### PROBLEM TO WORK ON
Extract the data from the line with "Tap the pin icon beside the coordinates" up to and including the line with "click(x=462, y=721)", reproducing each line verbatim.

### DATA FOR THIS TASK
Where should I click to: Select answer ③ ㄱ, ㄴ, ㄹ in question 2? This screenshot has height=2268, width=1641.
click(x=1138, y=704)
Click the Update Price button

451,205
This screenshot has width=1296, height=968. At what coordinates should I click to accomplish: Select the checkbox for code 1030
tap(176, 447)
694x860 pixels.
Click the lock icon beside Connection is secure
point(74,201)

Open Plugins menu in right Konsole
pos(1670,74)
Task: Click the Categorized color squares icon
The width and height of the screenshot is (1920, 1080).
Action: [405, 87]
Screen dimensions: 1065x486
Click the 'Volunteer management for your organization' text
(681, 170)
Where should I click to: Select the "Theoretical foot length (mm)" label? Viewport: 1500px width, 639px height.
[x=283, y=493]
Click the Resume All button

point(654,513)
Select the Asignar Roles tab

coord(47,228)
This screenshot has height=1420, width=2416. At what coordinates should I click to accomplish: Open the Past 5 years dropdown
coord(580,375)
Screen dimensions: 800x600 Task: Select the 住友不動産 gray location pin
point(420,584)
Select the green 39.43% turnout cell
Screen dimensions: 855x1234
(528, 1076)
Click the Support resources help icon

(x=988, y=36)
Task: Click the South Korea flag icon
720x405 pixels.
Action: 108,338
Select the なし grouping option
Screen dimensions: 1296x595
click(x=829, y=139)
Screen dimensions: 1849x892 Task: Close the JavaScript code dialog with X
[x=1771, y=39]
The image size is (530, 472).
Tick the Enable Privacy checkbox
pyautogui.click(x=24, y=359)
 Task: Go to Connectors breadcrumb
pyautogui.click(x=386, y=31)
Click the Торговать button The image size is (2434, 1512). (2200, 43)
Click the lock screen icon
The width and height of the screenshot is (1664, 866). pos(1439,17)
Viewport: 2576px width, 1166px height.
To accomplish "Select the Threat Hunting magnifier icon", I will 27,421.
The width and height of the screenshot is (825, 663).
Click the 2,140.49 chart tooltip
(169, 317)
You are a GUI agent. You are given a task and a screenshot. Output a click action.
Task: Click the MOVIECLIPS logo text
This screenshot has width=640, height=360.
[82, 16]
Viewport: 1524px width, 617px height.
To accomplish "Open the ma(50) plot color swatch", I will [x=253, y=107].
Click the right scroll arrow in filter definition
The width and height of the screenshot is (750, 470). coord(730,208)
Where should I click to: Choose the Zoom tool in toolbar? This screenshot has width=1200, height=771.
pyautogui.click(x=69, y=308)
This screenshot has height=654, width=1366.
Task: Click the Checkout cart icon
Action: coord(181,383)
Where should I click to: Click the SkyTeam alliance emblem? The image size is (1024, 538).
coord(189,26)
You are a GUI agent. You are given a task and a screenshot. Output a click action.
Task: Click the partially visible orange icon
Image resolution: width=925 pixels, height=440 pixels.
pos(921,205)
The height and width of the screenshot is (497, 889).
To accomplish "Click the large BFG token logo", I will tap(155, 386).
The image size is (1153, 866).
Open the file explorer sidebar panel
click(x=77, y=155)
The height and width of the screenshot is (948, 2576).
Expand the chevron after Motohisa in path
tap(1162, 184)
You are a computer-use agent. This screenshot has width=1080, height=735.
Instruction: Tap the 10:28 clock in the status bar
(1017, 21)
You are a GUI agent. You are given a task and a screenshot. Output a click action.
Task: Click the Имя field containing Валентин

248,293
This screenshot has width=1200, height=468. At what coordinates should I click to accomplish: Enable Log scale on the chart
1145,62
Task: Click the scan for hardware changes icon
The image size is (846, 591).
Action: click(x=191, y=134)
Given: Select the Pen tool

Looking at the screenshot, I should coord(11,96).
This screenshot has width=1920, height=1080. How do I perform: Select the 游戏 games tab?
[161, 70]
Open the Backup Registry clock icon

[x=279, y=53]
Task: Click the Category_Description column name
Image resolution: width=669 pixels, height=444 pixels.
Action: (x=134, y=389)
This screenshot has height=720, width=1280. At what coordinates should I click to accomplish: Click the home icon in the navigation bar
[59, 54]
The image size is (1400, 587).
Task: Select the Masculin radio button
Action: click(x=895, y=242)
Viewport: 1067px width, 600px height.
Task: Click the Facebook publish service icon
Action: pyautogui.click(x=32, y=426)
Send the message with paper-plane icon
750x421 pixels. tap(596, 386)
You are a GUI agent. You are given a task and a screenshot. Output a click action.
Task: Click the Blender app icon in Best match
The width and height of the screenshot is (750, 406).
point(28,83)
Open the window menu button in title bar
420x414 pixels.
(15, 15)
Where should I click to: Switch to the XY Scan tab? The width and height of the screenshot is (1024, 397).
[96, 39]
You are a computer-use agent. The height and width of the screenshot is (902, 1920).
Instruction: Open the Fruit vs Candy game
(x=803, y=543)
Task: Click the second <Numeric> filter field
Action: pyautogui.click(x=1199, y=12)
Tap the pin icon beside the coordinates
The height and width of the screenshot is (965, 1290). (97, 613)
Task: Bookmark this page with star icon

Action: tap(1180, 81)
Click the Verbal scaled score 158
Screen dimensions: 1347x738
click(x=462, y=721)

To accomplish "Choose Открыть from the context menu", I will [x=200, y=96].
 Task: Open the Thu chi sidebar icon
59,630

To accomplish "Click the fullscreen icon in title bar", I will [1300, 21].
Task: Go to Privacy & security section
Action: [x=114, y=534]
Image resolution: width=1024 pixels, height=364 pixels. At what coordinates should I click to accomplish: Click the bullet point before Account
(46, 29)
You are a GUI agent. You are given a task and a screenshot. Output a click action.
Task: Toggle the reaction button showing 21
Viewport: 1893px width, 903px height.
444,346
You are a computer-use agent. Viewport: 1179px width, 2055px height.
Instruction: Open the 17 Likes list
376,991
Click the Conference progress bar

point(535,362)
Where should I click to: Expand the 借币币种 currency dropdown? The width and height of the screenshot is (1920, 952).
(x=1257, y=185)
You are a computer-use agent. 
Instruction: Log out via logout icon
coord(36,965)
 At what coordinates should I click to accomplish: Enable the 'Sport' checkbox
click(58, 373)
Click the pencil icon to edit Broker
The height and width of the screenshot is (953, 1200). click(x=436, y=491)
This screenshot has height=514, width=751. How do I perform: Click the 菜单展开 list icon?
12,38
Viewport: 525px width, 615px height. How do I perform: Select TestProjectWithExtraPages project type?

### COMPLETE ANSWER
Tap the pin icon beside the coordinates
The height and width of the screenshot is (965, 1290). (97, 613)
Task: Bookmark this page with star icon

Action: tap(1180, 81)
Click the Verbal scaled score 158
Screen dimensions: 1347x738
click(x=462, y=721)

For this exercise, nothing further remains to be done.